| Exercise brief |
Repeat the lines of the material below exactly, beginning at the one with "Hệ thống chưng cất tinh dầu (64, 1332)" and stopping after the last.

| Supplied records |
Segment Open

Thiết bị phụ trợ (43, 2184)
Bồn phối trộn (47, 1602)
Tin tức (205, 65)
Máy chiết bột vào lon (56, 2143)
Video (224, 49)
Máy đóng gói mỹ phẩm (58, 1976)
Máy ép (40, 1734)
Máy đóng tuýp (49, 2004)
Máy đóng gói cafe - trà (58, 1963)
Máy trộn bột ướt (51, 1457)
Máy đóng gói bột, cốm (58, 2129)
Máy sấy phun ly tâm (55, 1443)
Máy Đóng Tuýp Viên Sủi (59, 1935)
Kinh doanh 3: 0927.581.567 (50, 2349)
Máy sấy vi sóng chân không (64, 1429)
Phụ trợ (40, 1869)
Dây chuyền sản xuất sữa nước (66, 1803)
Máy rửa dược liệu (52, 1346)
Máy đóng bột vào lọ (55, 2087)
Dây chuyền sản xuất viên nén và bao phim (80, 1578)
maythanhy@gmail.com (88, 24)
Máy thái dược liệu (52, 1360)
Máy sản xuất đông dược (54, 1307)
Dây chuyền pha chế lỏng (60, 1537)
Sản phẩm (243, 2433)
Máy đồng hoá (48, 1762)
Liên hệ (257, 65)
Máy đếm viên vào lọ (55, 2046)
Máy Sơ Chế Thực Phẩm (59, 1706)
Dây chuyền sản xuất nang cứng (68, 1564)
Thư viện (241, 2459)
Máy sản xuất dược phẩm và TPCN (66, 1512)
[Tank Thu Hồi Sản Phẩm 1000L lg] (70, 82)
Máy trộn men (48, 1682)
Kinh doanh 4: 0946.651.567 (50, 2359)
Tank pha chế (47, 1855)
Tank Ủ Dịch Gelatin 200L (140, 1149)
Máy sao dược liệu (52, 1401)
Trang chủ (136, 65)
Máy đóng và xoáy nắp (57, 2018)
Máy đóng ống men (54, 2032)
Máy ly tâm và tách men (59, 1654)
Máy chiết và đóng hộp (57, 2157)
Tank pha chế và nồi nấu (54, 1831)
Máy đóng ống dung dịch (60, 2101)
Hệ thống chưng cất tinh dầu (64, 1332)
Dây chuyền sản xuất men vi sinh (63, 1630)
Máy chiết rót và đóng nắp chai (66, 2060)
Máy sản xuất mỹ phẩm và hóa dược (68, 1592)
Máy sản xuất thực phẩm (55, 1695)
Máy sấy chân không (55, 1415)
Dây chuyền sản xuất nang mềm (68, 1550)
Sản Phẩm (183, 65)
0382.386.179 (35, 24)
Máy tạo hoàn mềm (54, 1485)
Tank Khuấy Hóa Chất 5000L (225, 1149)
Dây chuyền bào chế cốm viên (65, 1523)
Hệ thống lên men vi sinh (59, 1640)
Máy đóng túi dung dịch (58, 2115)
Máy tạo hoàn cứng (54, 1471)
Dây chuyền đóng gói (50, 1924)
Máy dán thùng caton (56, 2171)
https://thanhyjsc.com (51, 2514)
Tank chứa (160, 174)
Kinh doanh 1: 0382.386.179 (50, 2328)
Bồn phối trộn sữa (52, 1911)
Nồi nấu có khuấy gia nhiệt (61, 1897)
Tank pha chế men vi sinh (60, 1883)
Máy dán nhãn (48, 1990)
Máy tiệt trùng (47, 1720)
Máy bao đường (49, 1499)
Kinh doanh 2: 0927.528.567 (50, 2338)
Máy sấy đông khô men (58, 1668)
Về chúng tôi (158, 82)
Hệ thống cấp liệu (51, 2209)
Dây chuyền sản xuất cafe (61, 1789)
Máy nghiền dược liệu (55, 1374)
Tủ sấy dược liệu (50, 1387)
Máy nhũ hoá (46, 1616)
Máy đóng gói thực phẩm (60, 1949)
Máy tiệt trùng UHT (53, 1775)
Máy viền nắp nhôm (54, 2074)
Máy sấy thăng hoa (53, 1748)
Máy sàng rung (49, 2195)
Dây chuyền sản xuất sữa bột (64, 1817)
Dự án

Segment Closed

| Result for this task |
Hệ thống chưng cất tinh dầu (64, 1332)
Dây chuyền sản xuất men vi sinh (63, 1630)
Máy chiết rót và đóng nắp chai (66, 2060)
Máy sản xuất mỹ phẩm và hóa dược (68, 1592)
Máy sản xuất thực phẩm (55, 1695)
Máy sấy chân không (55, 1415)
Dây chuyền sản xuất nang mềm (68, 1550)
Sản Phẩm (183, 65)
0382.386.179 (35, 24)
Máy tạo hoàn mềm (54, 1485)
Tank Khuấy Hóa Chất 5000L (225, 1149)
Dây chuyền bào chế cốm viên (65, 1523)
Hệ thống lên men vi sinh (59, 1640)
Máy đóng túi dung dịch (58, 2115)
Máy tạo hoàn cứng (54, 1471)
Dây chuyền đóng gói (50, 1924)
Máy dán thùng caton (56, 2171)
https://thanhyjsc.com (51, 2514)
Tank chứa (160, 174)
Kinh doanh 1: 0382.386.179 (50, 2328)
Bồn phối trộn sữa (52, 1911)
Nồi nấu có khuấy gia nhiệt (61, 1897)
Tank pha chế men vi sinh (60, 1883)
Máy dán nhãn (48, 1990)
Máy tiệt trùng (47, 1720)
Máy bao đường (49, 1499)
Kinh doanh 2: 0927.528.567 (50, 2338)
Máy sấy đông khô men (58, 1668)
Về chúng tôi (158, 82)
Hệ thống cấp liệu (51, 2209)
Dây chuyền sản xuất cafe (61, 1789)
Máy nghiền dược liệu (55, 1374)
Tủ sấy dược liệu (50, 1387)
Máy nhũ hoá (46, 1616)
Máy đóng gói thực phẩm (60, 1949)
Máy tiệt trùng UHT (53, 1775)
Máy viền nắp nhôm (54, 2074)
Máy sấy thăng hoa (53, 1748)
Máy sàng rung (49, 2195)
Dây chuyền sản xuất sữa bột (64, 1817)
Dự án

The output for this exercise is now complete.